### Dataset entries:
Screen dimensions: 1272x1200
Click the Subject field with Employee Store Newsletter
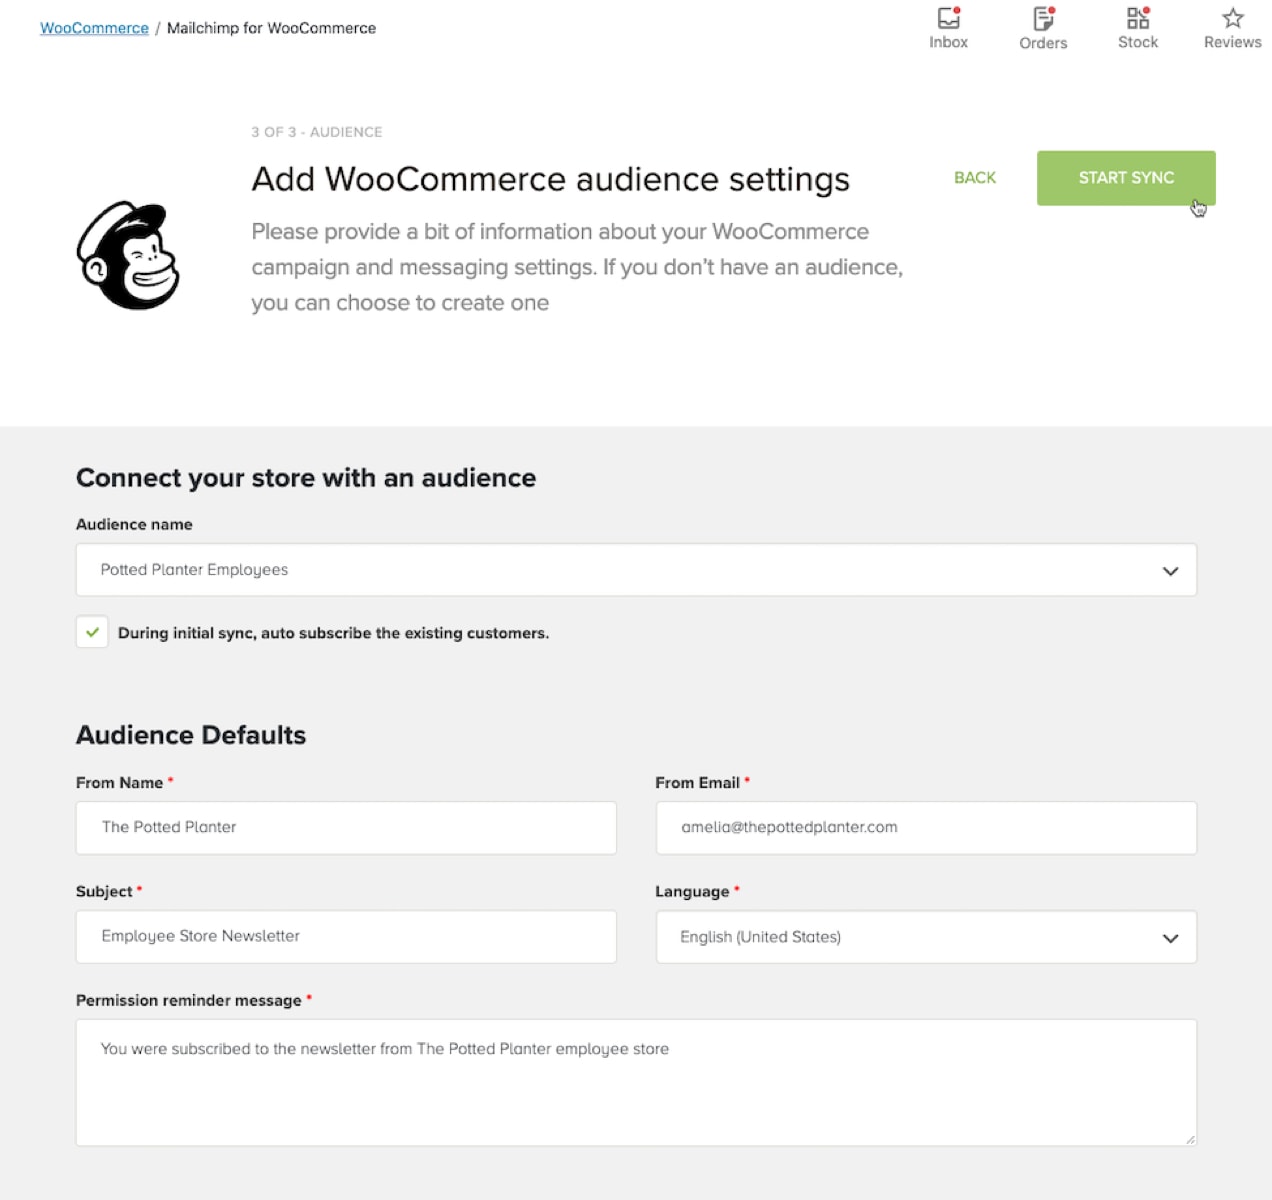[x=345, y=937]
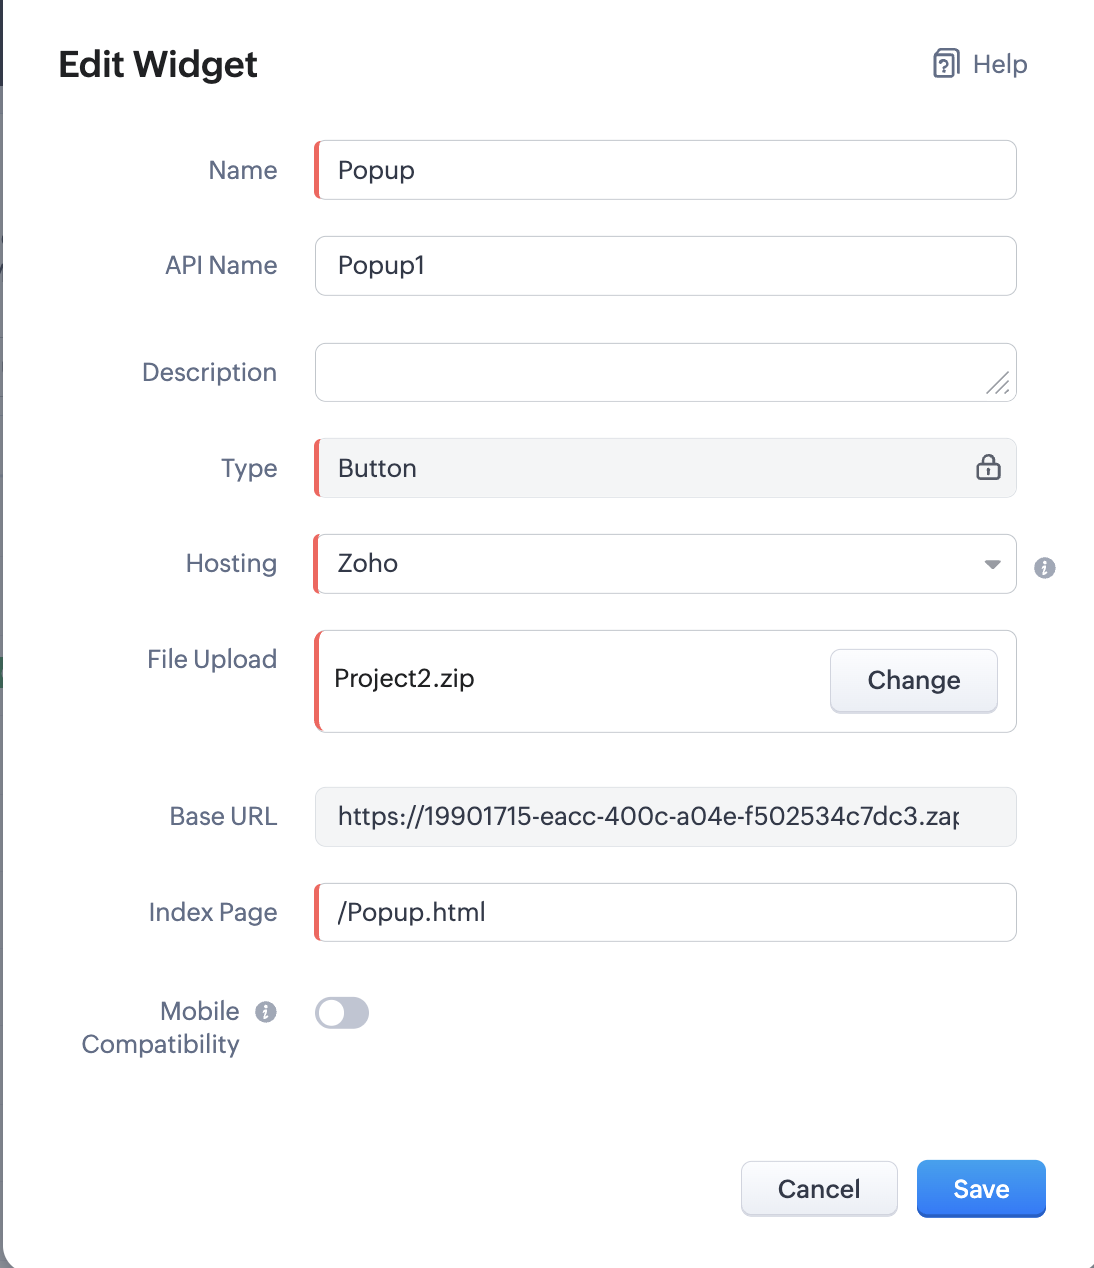
Task: Focus the Index Page field /Popup.html
Action: click(x=665, y=912)
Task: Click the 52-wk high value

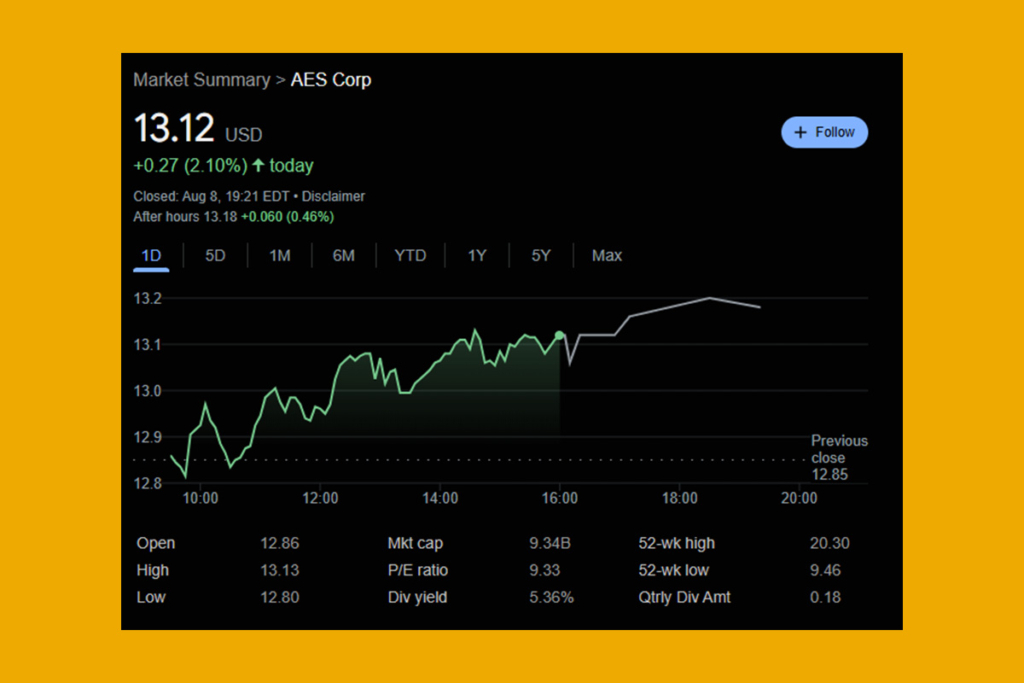Action: (828, 543)
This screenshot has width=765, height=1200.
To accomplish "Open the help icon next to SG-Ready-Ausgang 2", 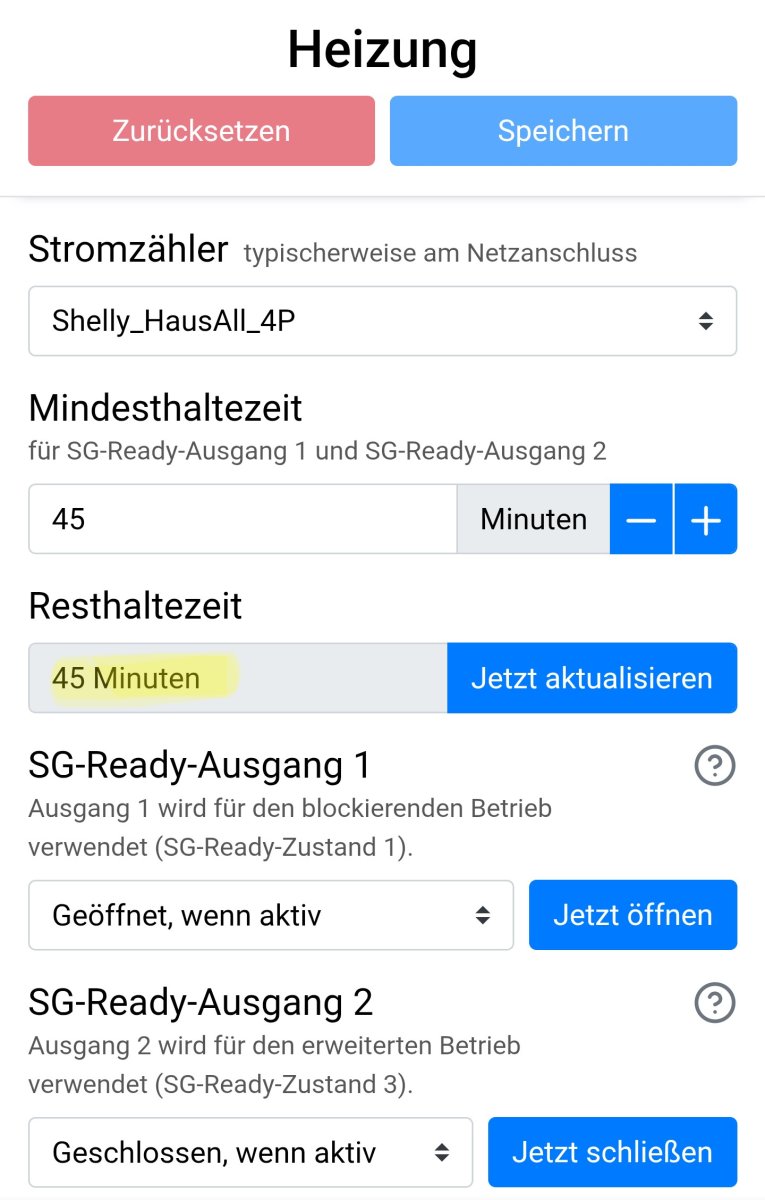I will [x=714, y=1003].
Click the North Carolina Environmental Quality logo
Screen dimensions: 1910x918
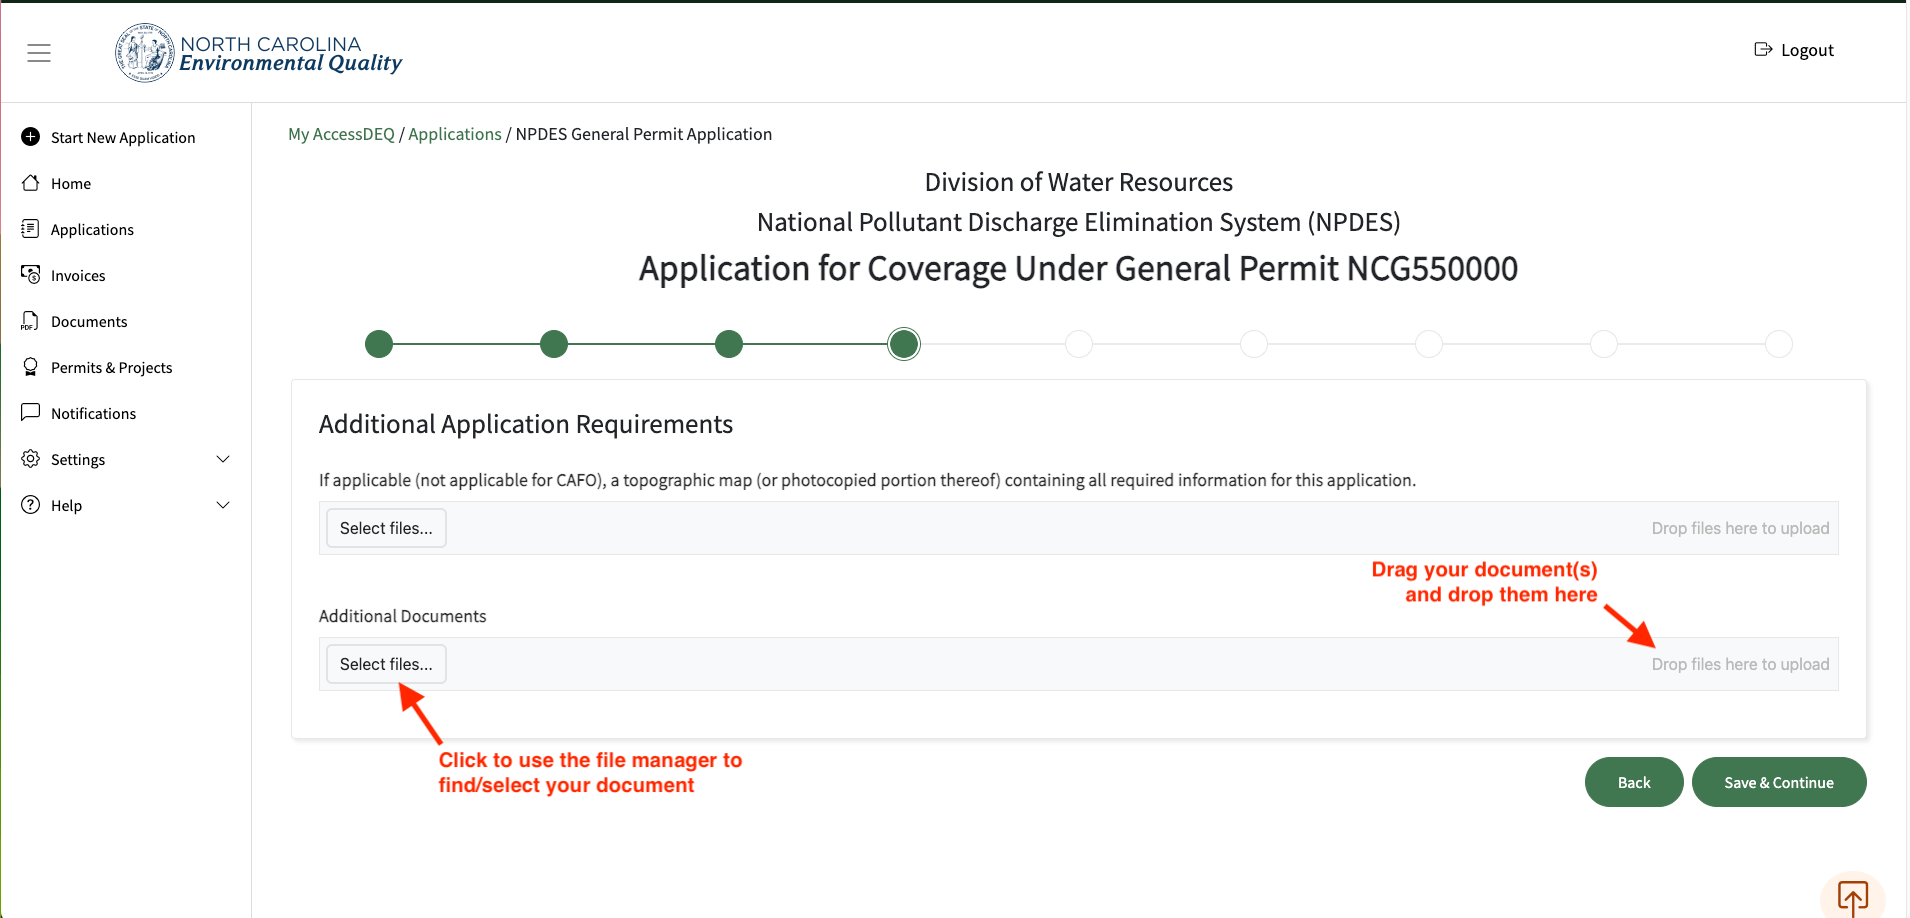click(x=259, y=53)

### Action item:
Print, exactly, each line above from the one with "Click the Subject" to the one with "This screenshot has width=765, height=1200.", end lines included. Leave pictures out of it.

### Output of the exercise:
Click the Subject field with Employee Store Newsletter
[x=345, y=937]
Task: Focus the Index Page field /Popup.html
Action: click(x=665, y=912)
Task: Click the 52-wk high value

Action: (828, 543)
This screenshot has width=765, height=1200.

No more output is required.